The S-class submarines were designed to patrol the restricted waters of the North Sea and the Mediterranean Sea. The third batch was slightly enlarged and improved over the preceding second batch of the S class. The submarines had a length of 217 ft overall, a beam of 23 ft 9 in and a draught of 14 ft 8 in. They displaced 865 LT on the surface and 990 LT submerged. The S-class submarines had a crew of 48 officers and ratings. They had a diving depth of 300 ft.

For surface running, the boats were powered by two 950 bhp diesel engines, each driving one propeller shaft. When submerged each propeller was driven by a 650 hp electric motor. They could reach 15 kn on the surface and 10 kn underwater. On the surface, the third-batch boats had a range of 6000 nmi at 10 kn and 120 nmi at 3 kn submerged.

The boats were armed with seven 21-inch (533 mm) torpedo tubes. A half-dozen of these were in the bow, and one external tube was mounted in the stern. They carried six reload torpedoes for the bow tubes for a total of thirteen torpedoes. Twelve mines could be carried in lieu of the internally stowed torpedoes. They were also armed with a 3-inch (76 mm) deck gun. It is uncertain if Stonehenge was completed with a 20 mm Oerlikon light AA gun or had one added later. The third-batch S-class boats were fitted with either a Type 129AR or 138 ASDIC system and a Type 291 or 291W early-warning radar.

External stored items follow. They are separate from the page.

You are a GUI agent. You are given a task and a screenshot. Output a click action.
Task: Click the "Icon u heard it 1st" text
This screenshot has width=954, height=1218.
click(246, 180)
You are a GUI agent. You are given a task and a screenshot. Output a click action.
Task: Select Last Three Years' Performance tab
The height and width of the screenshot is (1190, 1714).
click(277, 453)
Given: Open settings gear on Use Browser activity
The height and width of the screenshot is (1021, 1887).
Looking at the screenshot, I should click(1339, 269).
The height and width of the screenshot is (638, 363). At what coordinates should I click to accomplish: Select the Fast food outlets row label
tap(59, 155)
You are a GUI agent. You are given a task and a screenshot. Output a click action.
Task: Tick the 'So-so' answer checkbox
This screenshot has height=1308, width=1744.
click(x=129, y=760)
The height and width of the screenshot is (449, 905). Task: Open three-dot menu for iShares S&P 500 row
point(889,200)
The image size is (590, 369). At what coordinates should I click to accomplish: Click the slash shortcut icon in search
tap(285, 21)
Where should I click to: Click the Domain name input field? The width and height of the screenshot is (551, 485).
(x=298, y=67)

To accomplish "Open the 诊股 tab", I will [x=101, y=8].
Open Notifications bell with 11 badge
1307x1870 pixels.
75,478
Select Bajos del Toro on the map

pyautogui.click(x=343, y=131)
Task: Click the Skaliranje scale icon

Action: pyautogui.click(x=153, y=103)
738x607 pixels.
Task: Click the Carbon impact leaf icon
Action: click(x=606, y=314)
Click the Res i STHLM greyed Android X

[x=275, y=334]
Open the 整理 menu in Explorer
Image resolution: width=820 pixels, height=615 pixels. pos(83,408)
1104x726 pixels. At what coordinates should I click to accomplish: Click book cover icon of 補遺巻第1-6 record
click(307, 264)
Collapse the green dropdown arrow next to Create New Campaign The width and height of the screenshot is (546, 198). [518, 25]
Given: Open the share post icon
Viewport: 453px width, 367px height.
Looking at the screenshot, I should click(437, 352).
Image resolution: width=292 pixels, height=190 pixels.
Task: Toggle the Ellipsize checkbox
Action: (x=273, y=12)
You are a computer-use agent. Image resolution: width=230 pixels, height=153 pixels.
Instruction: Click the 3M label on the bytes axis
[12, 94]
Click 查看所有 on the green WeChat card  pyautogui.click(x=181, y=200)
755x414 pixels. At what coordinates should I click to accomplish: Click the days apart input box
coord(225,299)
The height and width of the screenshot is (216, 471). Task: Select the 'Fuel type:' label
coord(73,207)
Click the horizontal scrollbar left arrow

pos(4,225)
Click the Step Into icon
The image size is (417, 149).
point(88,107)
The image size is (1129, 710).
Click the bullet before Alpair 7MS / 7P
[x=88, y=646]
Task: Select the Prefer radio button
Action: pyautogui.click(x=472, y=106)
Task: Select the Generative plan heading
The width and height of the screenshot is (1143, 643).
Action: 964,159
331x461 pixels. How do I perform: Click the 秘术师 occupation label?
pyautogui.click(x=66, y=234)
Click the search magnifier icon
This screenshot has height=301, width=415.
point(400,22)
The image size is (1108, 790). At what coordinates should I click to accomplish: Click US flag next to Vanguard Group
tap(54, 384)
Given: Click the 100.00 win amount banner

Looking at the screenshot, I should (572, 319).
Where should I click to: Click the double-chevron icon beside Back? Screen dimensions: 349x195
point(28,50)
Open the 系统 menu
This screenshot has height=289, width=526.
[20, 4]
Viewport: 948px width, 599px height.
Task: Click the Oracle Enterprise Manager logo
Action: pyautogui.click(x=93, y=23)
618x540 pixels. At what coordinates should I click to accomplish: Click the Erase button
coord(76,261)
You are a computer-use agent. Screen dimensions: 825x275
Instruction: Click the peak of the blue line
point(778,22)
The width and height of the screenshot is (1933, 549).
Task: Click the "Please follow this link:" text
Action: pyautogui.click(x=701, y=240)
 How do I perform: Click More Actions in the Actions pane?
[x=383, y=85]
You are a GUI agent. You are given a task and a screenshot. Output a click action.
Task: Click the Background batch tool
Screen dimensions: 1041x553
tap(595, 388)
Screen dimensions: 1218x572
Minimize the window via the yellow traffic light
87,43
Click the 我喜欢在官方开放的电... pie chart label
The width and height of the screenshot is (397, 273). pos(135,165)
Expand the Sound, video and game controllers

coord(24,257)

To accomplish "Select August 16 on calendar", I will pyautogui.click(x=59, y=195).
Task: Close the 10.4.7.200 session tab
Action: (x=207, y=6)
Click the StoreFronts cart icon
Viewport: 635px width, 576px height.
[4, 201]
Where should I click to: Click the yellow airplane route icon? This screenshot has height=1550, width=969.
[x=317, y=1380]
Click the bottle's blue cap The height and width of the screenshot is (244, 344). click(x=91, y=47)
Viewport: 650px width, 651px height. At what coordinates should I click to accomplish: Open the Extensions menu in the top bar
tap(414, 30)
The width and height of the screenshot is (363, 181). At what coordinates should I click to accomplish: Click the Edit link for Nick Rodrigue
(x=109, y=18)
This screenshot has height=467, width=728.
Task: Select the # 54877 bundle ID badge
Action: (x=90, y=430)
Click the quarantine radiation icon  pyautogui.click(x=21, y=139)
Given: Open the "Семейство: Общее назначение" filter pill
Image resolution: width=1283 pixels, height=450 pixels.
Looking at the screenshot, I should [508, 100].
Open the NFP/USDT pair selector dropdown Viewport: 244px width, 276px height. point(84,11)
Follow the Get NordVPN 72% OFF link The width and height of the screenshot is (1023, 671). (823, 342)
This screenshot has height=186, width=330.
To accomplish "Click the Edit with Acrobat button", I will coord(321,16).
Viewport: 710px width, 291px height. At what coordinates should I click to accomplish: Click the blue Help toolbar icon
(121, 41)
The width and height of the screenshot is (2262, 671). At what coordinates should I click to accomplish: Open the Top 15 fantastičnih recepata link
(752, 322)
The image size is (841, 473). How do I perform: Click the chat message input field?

==Construction and career==
HMS Stonehenge was a third-group S-class submarine and was ordered as part of the 1941 Naval Programme on 3 August 1941. She was laid down in the Cammell Laird shipyard in Birkenhead on 4 April 1942 and launched on 23 March 1943. On 12 June 1943, Stonehenge, under the command of Lieutenant David S. M. Verschoyle-Campbell, (Note: Full name: David Stuart McNeile Verschoyle-Campbell) sailed to Holy Loch, where she was commissioned into the Royal Navy three days later. Stonehenge was named after the prehistoric monument of Stonehenge and was the second Royal Navy ship with this name.

After training in several port areas, Stonehenge departed Lerwick on 10 September 1943 to patrol off Norway. She ended her patrol two weeks later without having sighted any ships. The boat then departed Great Britain on 5 November and visited Gibraltar, Beirut, and Port Said, then transited the Suez Canal, stopping at Aden and Colombo before arriving at Trincomalee, Ceylon, on 23 January 1944.

On 1 February, Stonehenge departed Trincomalee for her second war patrol. Four days later, she fired two torpedoes at the Japanese merchant ship Koryo Maru No.2, but the torpedoes passed underneath the ship; the submarine surfaced and sank the vessel with her deck gun. On 7 February, the boat launched a landing party at Lem Hua Krung Yai, Siam, then torpedoed and sank the Japanese minelayer Choko Maru west of Malaya five days later. Stonehenge ended her patrol on 18 February.

===Loss===
On 25 February 1944, Stonehenge left port to patrol north of the Strait of Malacca and off the Nicobar Islands in the Indian Ocean. She never returned from her patrol, and was declared overdue on 20 March. It is considered likely that she hit a mine, although an accident may also have been the cause of her loss. Her wreck has never been found.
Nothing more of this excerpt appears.